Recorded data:
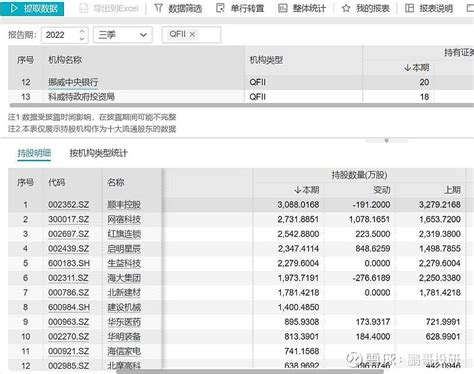474x374 pixels.
Task: Open the 报表说明 icon
Action: coord(409,8)
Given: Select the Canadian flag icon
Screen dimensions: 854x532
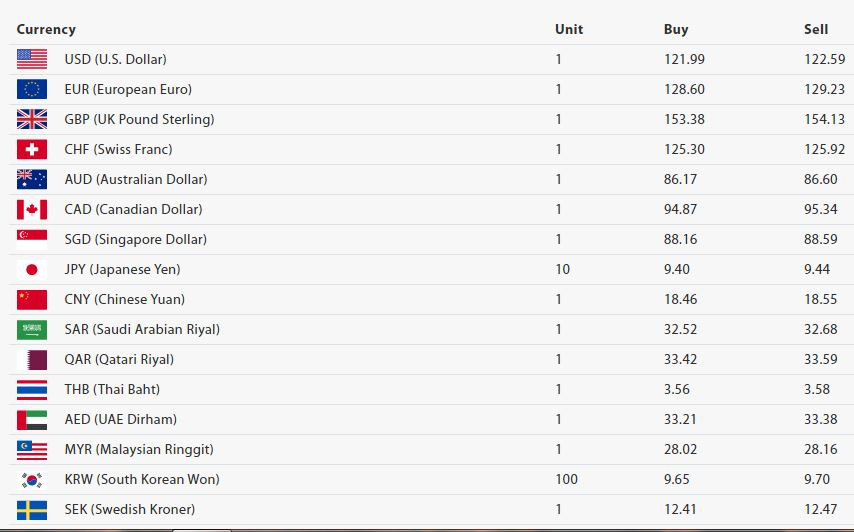Looking at the screenshot, I should coord(32,209).
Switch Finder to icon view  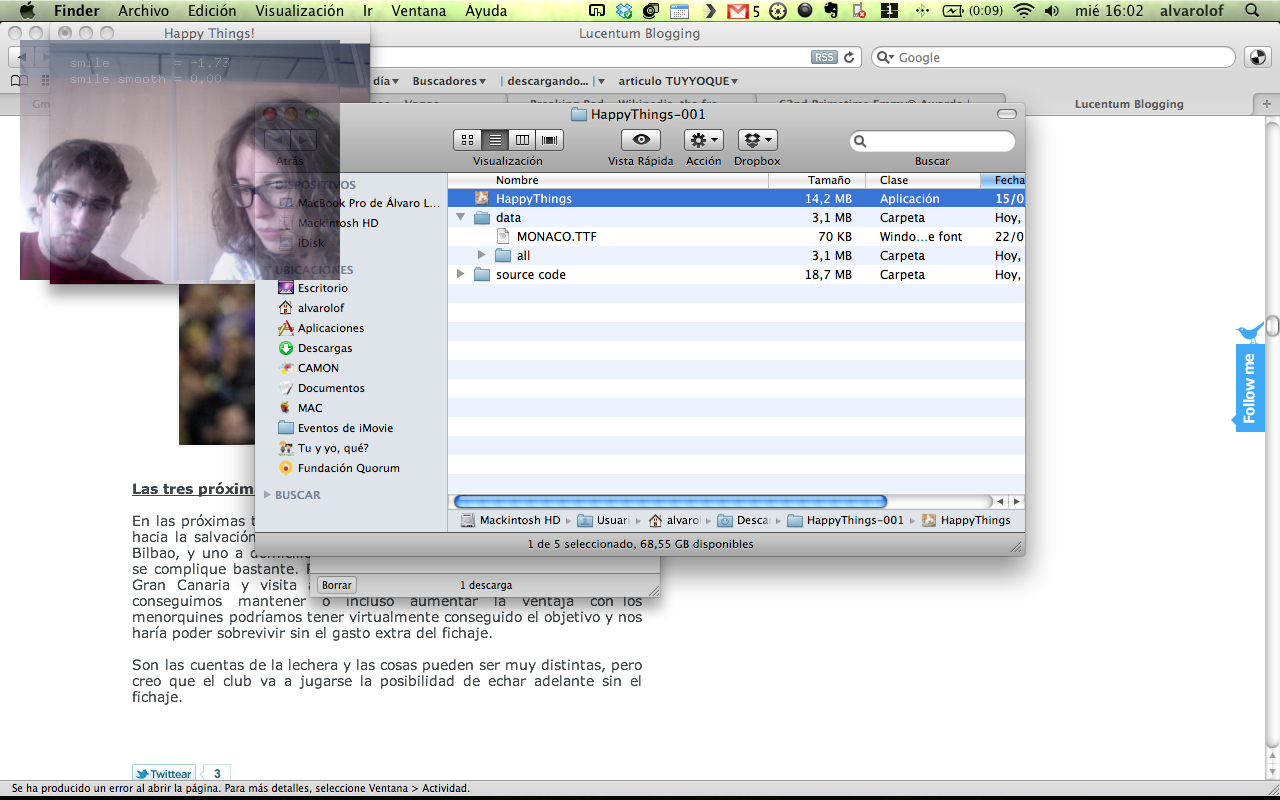point(467,140)
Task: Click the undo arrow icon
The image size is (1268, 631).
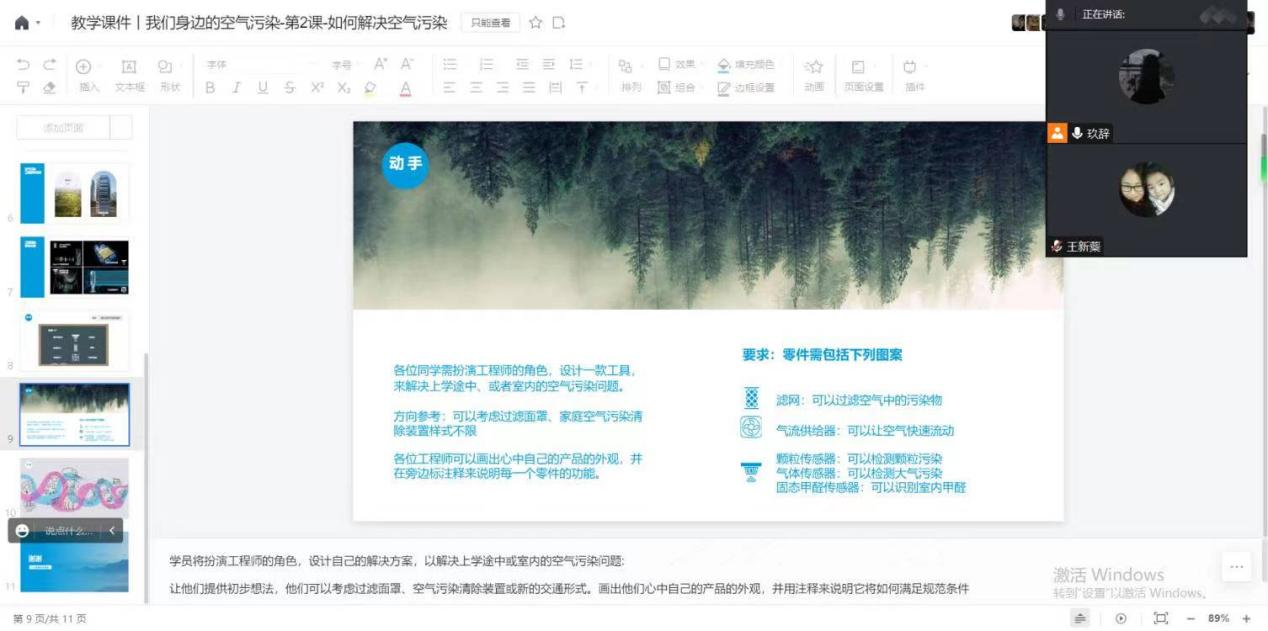Action: pos(23,65)
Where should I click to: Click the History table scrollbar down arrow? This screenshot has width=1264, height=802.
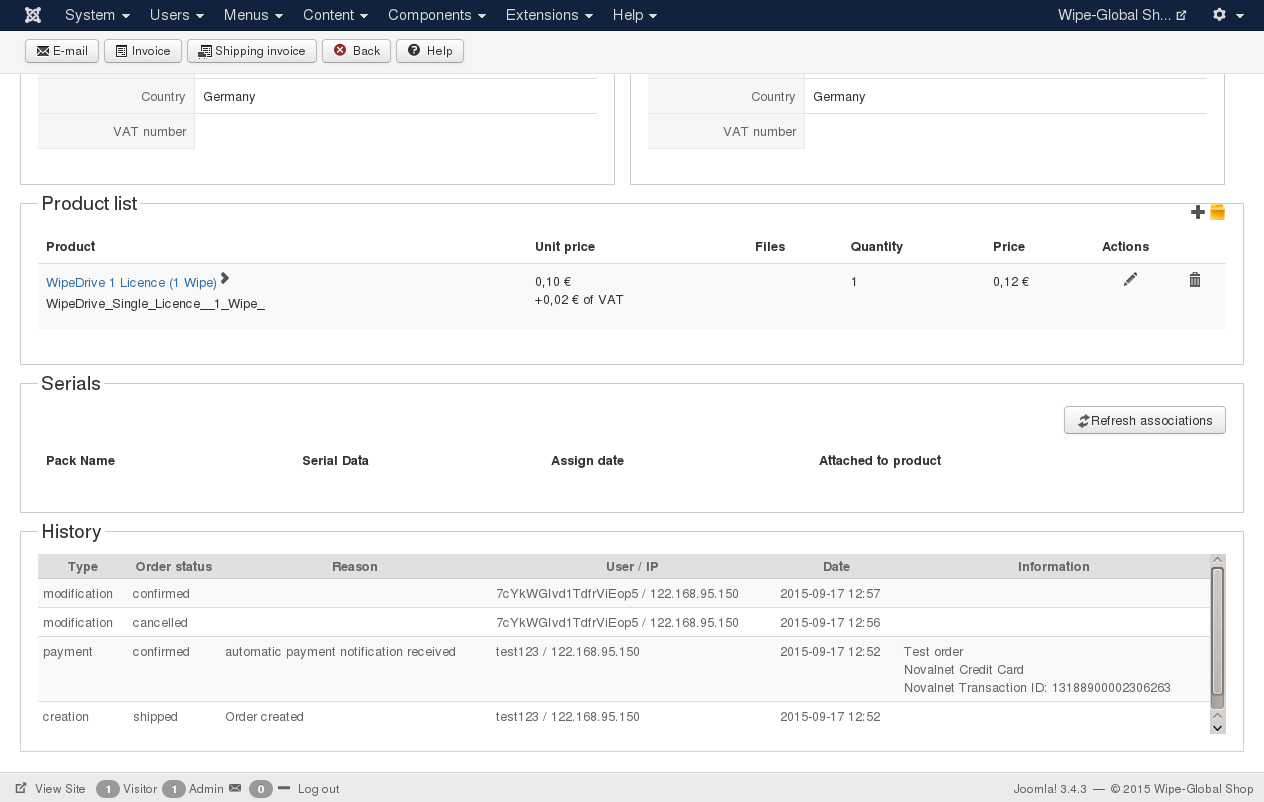click(x=1217, y=727)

Problem to solve:
From the line containing "The image size is (1268, 631)." down to the final line of the records above, restate every line word for word, add nothing, and skip the pictures.

Written answer:
The image size is (1268, 631).
Action: pos(23,65)
Where should I click to: Click the History table scrollbar down arrow? This screenshot has width=1264, height=802.
click(x=1217, y=727)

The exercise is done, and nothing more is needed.